La question est troublante d’ingénuité. Il y a 10 ans et quelques mois, Maïdan battait en effet son plein en Ukraine et nombre d'observateurs en tiraient des conclusions précises sur les plans du Kremlin en matière d’ingérence chez ses voisins.
Avec la Syrie, Emmanuel Macron a fait la preuve de la même inconstance qu’avec la Russie.
Ce flottement sur Vladimir Poutine rappelle celui du Président de la République sur la Syrie. Rallié à la position russe avec laquelle il cherchait un terrain de coopération et au nom de la lutte contre le terrorisme, il déclarait dès juin 2017 à la presse que la destitution de Bachar al-Assad n’était pas “un préalable à tout, car personne ne [lui] a présenté son successeur légitime” avant de revenir une nouvelle fois sur le sujet en déclarant cette fois en décembre 2018 que son maintien au pouvoir serait une “erreur funeste”.

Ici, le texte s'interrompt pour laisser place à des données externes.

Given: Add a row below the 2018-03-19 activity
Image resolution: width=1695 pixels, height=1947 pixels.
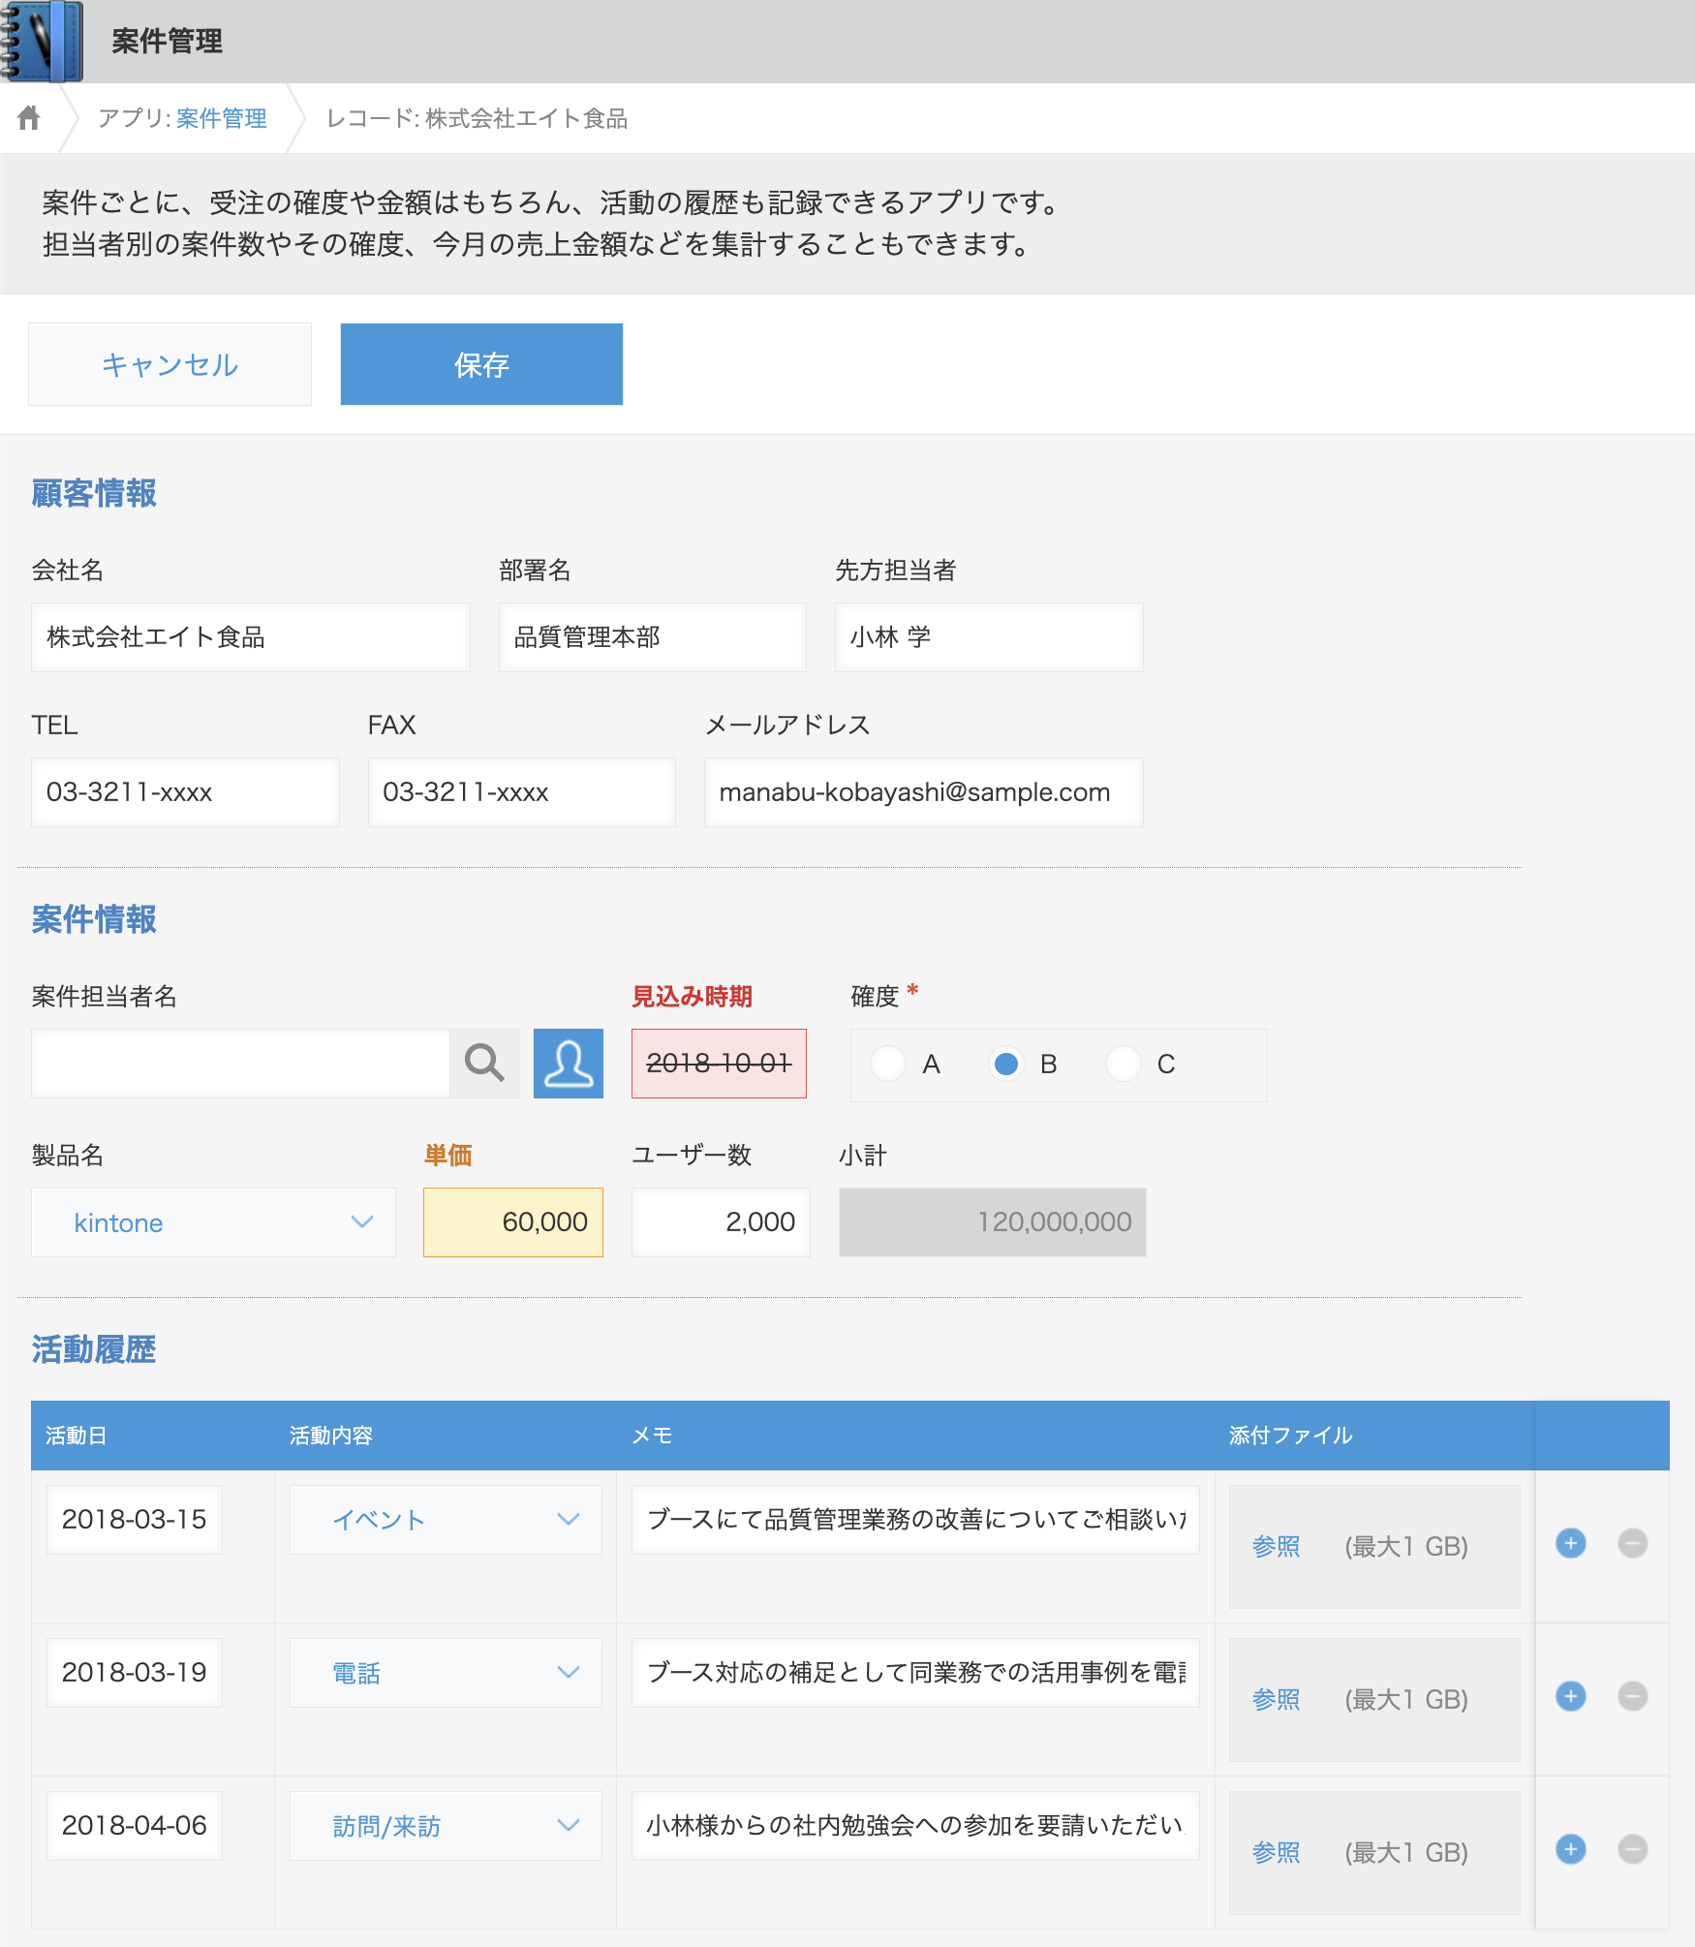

C’était sans compter un nouveau revirement d’Emmanuel Macron en 2023 lors de son dernier discours aux ambassadeurs. Le Président semblait y suggérer que la réinsertion partielle du régime de Bachar al-Assad dans certains organes diplomatiques, et la "lutte contre le terrorisme" justifiaient bien de reprendre langue avec ce dictateur et lui renvoyer les réfugiés de son pays.
Pourtant, de Poutine à al-Assad, la lutte contre le terrorisme ne peut pas servir à justifier la coopération avec les dictateurs les plus sanglants de la planète. Le calendrier de cette position était d'autant plus malheureux que les ferments de la chute de Bachar al-Assad prenaient forme à cette même époque, et que le régime s'effondrait quelques mois plus tard.
Cette inaptitude à saisir les mécaniques géopolitiques n’a pourtant pas empêché le Président d’oublier ce lundi 6 janvier s’être égaré plusieurs fois sur la question syrienne et d’annoncer aux ambassadeurs français : “En Syrie, soyons fiers de n'avoir jamais cédé à la facilité de croire que le dictateur pouvait être réhabilité”
En Europe de l’Est, comme au Proche-Orient, Emmanuel Macron s’est souvent illustré par son incapacité à lire les situations politiques locales, conduisant à une perte de légitimité à faire porter la voix française dans ces régions. Ces dernières années auront été marquées par de nombreux rendez-vous manqués pour la France, et avec elle pour l’Union européenne. De la Géorgie à l’Ukraine en passant par le Haut-Karabagh, les opportunités d'avoir une action diplomatique courageuse sur la scène internationale ne manquent pourtant pas.